Photo Focus: Daws Castle

by Peter Kessler, 23 January 2022

 

Daws Castle, near Watchet in Somerset
Photo © Mike 1501

The West Saxon fortification of Daws Castle (or Daw’s Castle) stands on an exposed clifftop overlooking Warren Bay and the town of Watchet in western Somerset. It is so exposed that the northern part of the castle has already been lost to erosion.

It was supposedly founded in the ninth century by Alfred the Great, king of Wessex, although some elements may already have existed for up to a century beforehand (according to some archaeology reports). The curvilinear earthen bank which protected the castle on its inland side can still partially be seen in this photo.

The Daws Castle area, near Watchet in Somerset
Photo © Huo Luobin

The castle was largely designed to protect the region from attack by Viking raiders. Viking attacks had littered Alfred's life, with each of his many brothers becoming king in turn and often falling during their various attempts to ward off Viking attacks.

Alfred himself would almost lose his entire kingdom to them before rallying to secure Anglo-Saxon England in the south and west.

Daws Castle was not a fortification in the later Norman sense, to keep down an often-unruly native population until the Norman conquests of England and then Wales could be completed. This was part of Alfred's system of burhs (fortified towns) which could act not only as strongholds but also as a local administrative and defensive centre. That initial castle was strengthened and expanded, probably in the very late tenth century.

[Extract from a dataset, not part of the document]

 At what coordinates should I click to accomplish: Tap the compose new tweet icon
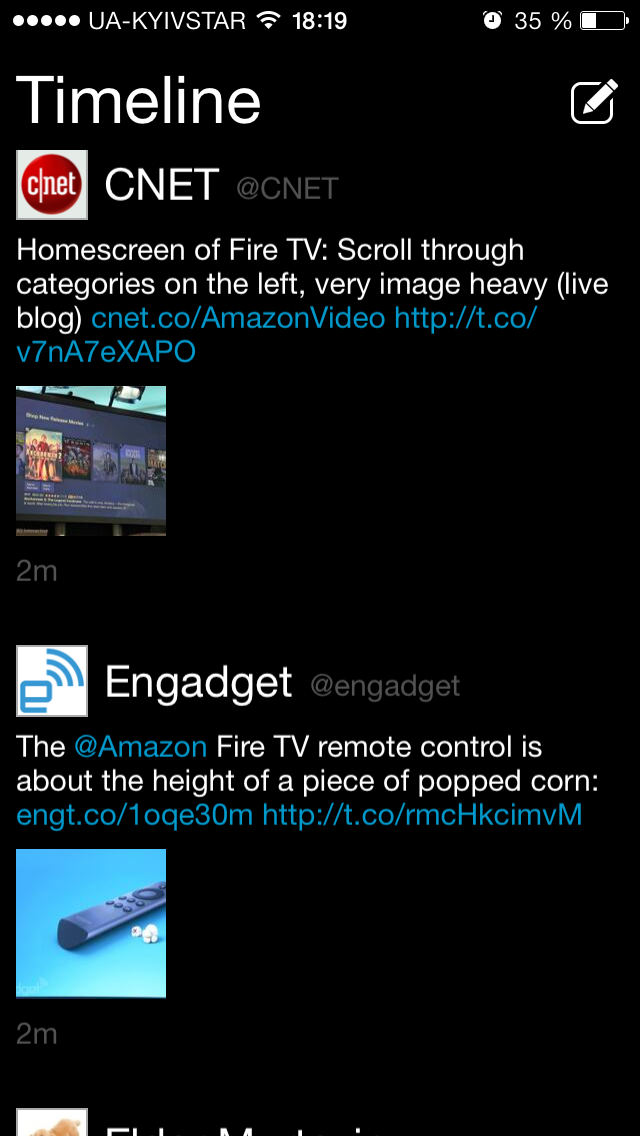(594, 101)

Overlooking Watchet in Somerset, close to Daws Castle
Photo © Keith Murray

The castle's royal connections gave it some status, so much so that it was given its own mint, one of the few in Somerset. It produced coinage between at least 978 and 1016. It was mentioned as such in the 'Burghal Hidage' list, a royal document of fortified towns and their worth in southern England.

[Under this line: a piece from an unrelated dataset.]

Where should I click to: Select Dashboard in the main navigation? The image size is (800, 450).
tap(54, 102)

The castle is noted as foiling a Scandinavian raid in AD 914 which was using the Severn Estuary as its point of access. By the medieval period the castle had been abandoned in favour of a settlement to the east which grew into today's town of Watchet (seen here).

The lack of a mention in Domesday Book in 1086 suggests that it had already been replaced by that date.

 

Photos on this page kindly contributed by Mike 1501, Huo Luobin, and Keith Murray, all via the 'History Files: Castles of the British Isles' Flickr group.

Main Sources

Britain Express

Historic England

 

Images and text copyright © P L Kessler except where stated. An original feature for the History Files.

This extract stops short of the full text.